▸ TASK DESCRIPTION: Examine each line of the listing below. Copy those in which the string "agent" appears.

^^^^

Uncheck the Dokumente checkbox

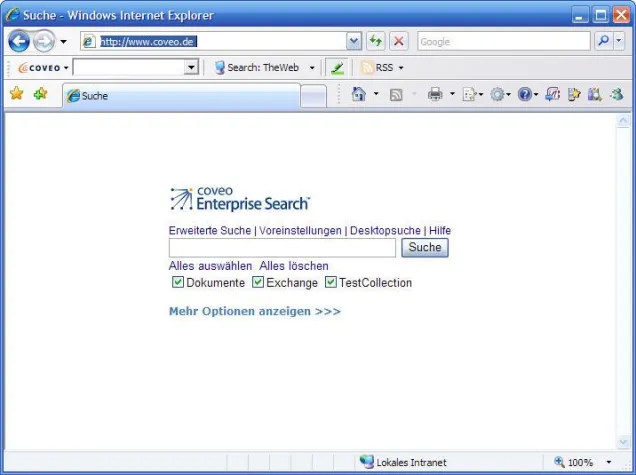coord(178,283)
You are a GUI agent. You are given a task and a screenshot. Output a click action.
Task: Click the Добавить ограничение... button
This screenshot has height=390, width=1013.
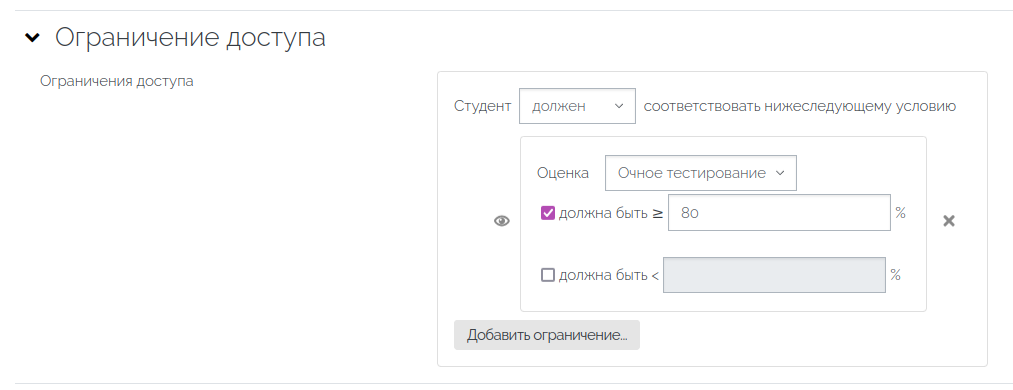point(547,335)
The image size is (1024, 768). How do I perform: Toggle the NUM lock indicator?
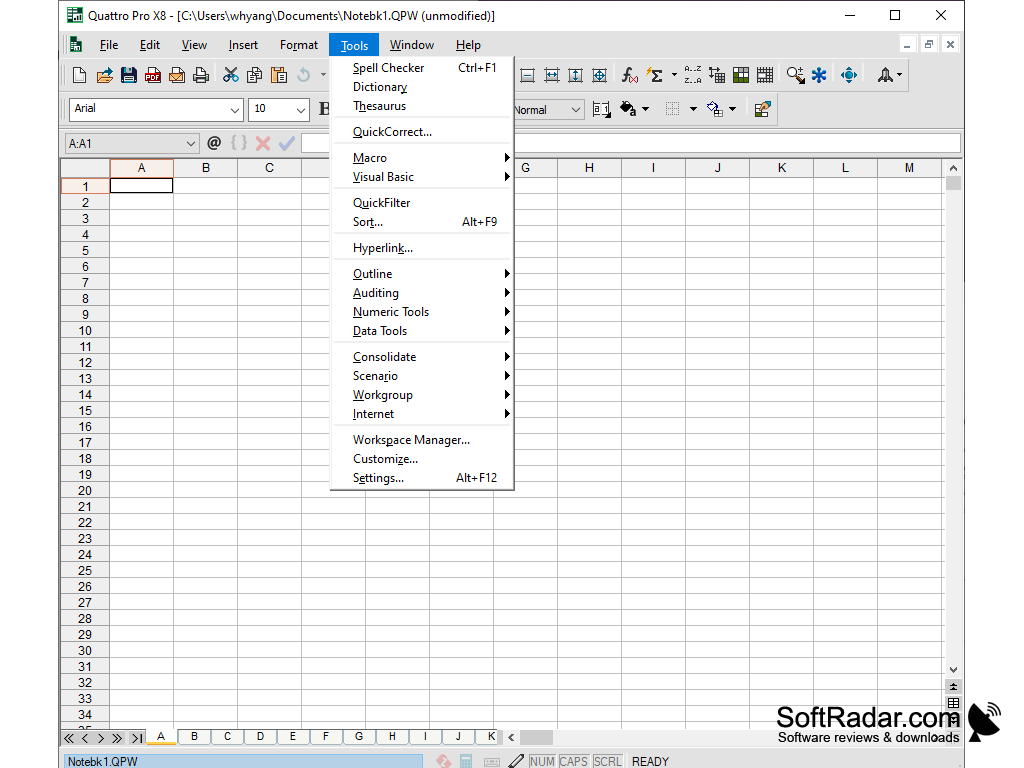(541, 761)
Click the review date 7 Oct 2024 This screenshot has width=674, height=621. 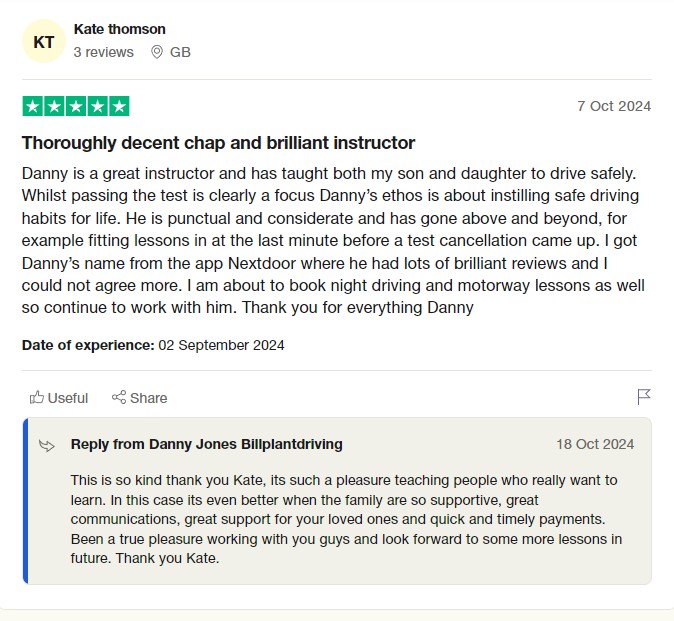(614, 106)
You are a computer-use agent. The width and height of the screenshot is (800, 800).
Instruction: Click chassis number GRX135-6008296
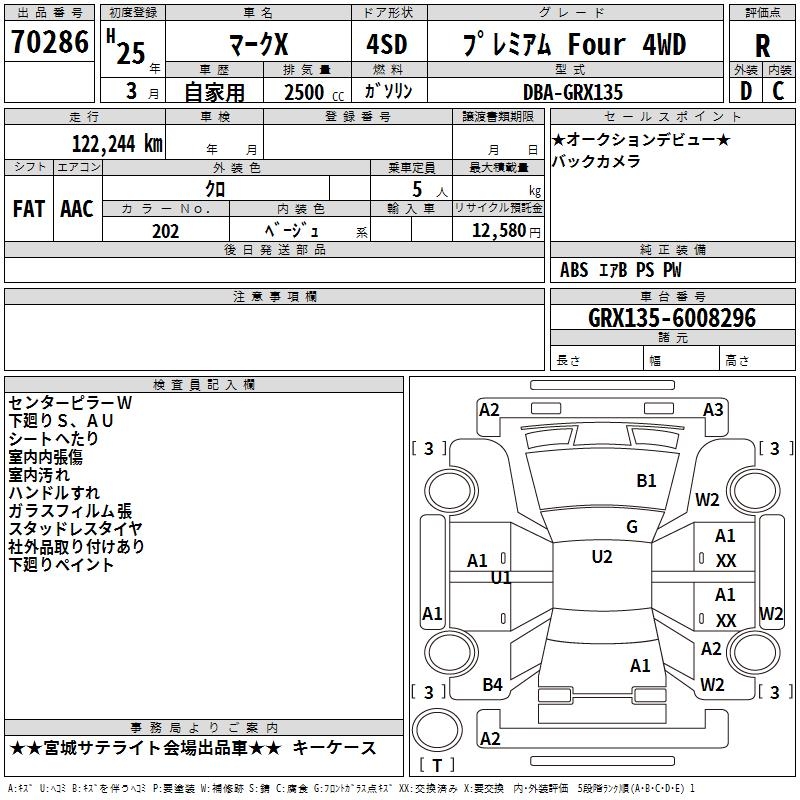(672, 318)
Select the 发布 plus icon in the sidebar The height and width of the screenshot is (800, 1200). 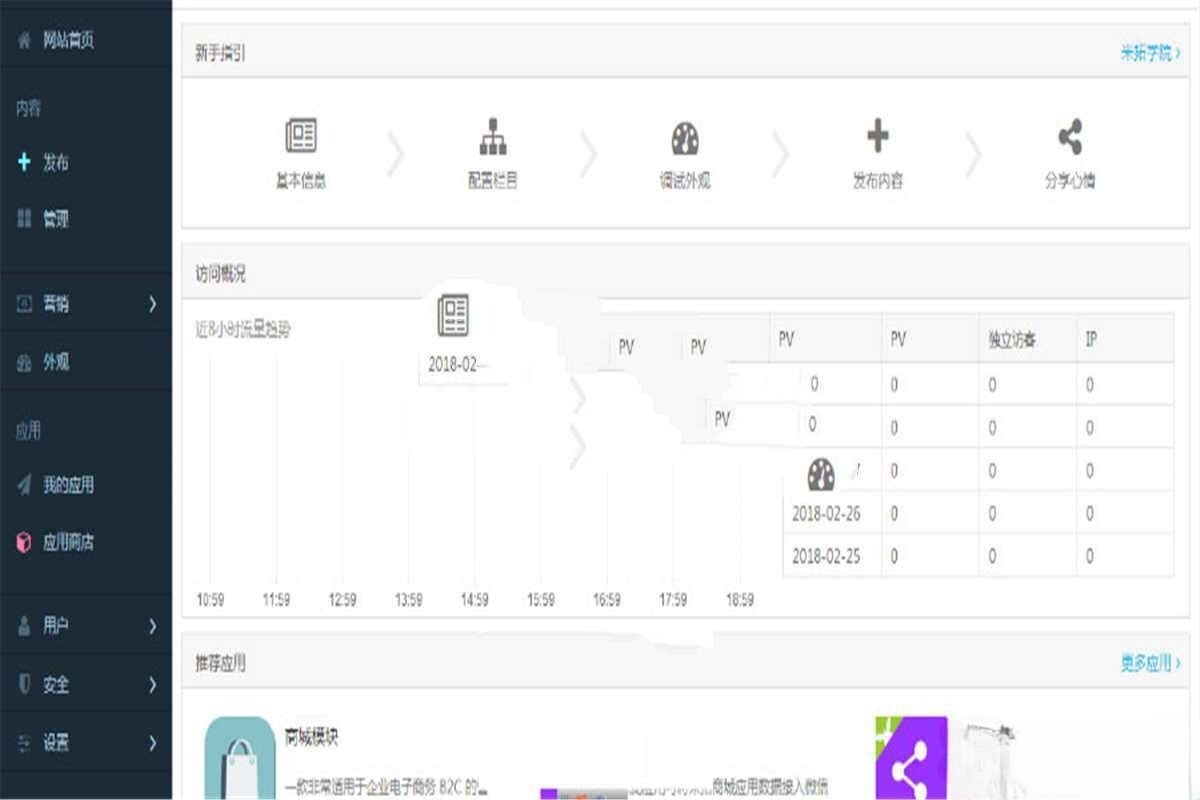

^^^^

▸ ANSWER SPACE:
You are a GUI agent. You are given a task and a screenshot. Output a click action.
You are a computer-use agent. The width and height of the screenshot is (800, 800).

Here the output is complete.